Grillo: noi sbeffeggiati e hackerati, a Napolitano cancellano i nastri...

. Politica

"Il Movimento 5 Stelle subisce ogni giorno attacchi vergognosi anche sul piano personale e nessuno si indigna. Siamo considerati intrusi, cani in chiesa, terzi incomodi, disprezzati come poveri coglioni di passaggio.... Insomma, solo scherno e silenzio, anche il silenzio del presidente della Repubblica del quale sono stati distrutti nei giorni scorsi i nastri delle conversazioni con Mancino": così Beppe Grillo sul suo blog in un post in cui lamenta che M5S non solo non può governare, come - scrive - sarebbe accaduto se il Pd avesse accettato di votare Rodotà, ma neanche avere i diritti minimi di chi fa opposizione, come la presidenza delle Commissioni Copasir (servizi segreti) e Vigilanza Rai che - afferma l'ex-comico - "andranno invece all'opposizione farlocca di Sel e Lega, alleati elettorali di Pdl e pdimenoelle.
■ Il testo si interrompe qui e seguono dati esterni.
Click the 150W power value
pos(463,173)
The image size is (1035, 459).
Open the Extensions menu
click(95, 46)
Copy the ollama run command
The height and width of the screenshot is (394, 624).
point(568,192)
Un quarto degli elettori è di fatto una forza extra-parlamentare". "Il M5S subisce attacchi vergognosi ogni giorno da giornalisti prezzolati, attacchi furibondi che si sono intensificati dopo le elezioni. Chiunque faccia parte del M5S, o anche si avvicini, è colpito sul piano personale e nessuno si indigna. Per il Palazzo è normale che questi parvenu della democrazia siano sbeffeggiati, insultati, derisi. Le mail private di molti parlamentari del M5S - dice Grillo affrontando per la prima volta lo scandalo delle mail hackerate dei parlamentari grillini - sono state trafugate, foto, filmati, corrispondenze. In un altro Paese sarebbe il primo titolo per giorni. Se fosse successo al Pdl, a Cicchitto, Ghedini, Brunetta i giornali e i telegiornali e i telegiornali avrebbero gridato all'attentato alla sicurezza nazionale. Per il M5S solo scherno e silenzio. Anche il silenzio del presidente della Repubblica del quale sono stati distrutti nei giorni scorsi i nastri delle conversazioni con Mancino".